L’Islam donc suit la voie du moyen parfait. Alors qu’il prescrit dans une certaine mesure l’abstention de plaisirs matériels, il ne permet pas un affaiblissement du corps à un point qui le rendrait dans l’incapacité d’accomplir ses fonctions usuelles. C’est pourquoi le Saint Prophète (paix soit sur lui) a interdit le jeûne continu. Il a dit : « Votre être a un droit sur vous et votre famille a un droit sur vous et vos invités ont un droit sur vous » (Tirmidhi). A une autre occasion, il est rapporté avoir dit : « En vérité, je suis le plus vertueux d’entre vous tous, mais des fois je jeûne et des fois je m’abstiens de jeûner, et vous devez faire de même » (Bukhari).

Le jeûne est aussi un symbole de sacrifice ultime. Celui qui jeûne non seulement s’abstient de manger et de boire, qui sont les principaux moyens de subsistance, sans lesquels on ne peut vivre, mais s’abstient aussi d’engager de relations avec sa femme, qui est le moyen d’assurer sa descendance.
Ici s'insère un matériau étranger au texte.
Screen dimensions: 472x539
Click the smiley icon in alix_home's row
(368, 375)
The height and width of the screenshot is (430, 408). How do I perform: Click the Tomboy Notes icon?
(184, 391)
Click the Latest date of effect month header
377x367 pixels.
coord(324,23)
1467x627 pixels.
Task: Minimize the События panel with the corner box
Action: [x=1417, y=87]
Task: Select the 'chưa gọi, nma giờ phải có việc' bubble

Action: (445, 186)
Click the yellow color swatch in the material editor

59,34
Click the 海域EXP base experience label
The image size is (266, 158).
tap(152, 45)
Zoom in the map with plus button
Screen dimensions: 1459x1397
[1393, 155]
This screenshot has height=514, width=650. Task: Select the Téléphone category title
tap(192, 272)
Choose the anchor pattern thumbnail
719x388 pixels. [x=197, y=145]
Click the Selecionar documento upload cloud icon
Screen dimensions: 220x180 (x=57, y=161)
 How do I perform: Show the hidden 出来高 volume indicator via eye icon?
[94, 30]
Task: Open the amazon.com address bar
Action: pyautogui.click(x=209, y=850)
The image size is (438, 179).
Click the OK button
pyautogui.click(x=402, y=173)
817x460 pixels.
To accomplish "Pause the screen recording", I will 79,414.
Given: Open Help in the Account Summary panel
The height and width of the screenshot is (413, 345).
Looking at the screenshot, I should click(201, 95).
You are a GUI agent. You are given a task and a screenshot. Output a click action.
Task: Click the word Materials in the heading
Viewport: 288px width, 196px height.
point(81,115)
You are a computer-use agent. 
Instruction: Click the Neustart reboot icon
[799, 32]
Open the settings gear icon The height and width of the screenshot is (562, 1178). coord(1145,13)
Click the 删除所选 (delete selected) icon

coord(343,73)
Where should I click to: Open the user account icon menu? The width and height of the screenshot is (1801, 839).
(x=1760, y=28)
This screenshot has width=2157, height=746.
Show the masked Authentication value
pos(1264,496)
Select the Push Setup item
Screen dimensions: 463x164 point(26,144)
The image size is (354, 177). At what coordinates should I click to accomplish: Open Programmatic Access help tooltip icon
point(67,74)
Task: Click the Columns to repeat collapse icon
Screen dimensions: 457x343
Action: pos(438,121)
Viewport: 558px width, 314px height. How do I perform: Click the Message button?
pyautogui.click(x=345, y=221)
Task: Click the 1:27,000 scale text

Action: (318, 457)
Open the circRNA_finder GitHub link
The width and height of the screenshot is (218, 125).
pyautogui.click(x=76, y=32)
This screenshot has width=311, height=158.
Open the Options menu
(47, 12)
Donc, celui qui jeûne en fait exprime sa volonté, si besoin est, de tout sacrifier pour la vérité. Le jeûne est en effet un terrain d’entraînement formidable pour l’homme.

Il est intéressant de noter que ce verset ne contient pas le commandement de jeûner, qui vient deux versets plus tard. Celui-ci ne fait que préparer les Musulmans pour le commandement à venir en disant que (1) le jeûne qui leur sera prescrit n’est pas une nouvelle chose, mais il était prescrit pour des gens bien avant et que (2) c’est une chose très utile qui leur sera grandement bénéfique. Il sera vu que bien des fois le Coran ne donne pas un commandement qui surgit de nulle part mais en premier lieu prépare le terrain en faisant quelques remarques générales sur le commandement à venir.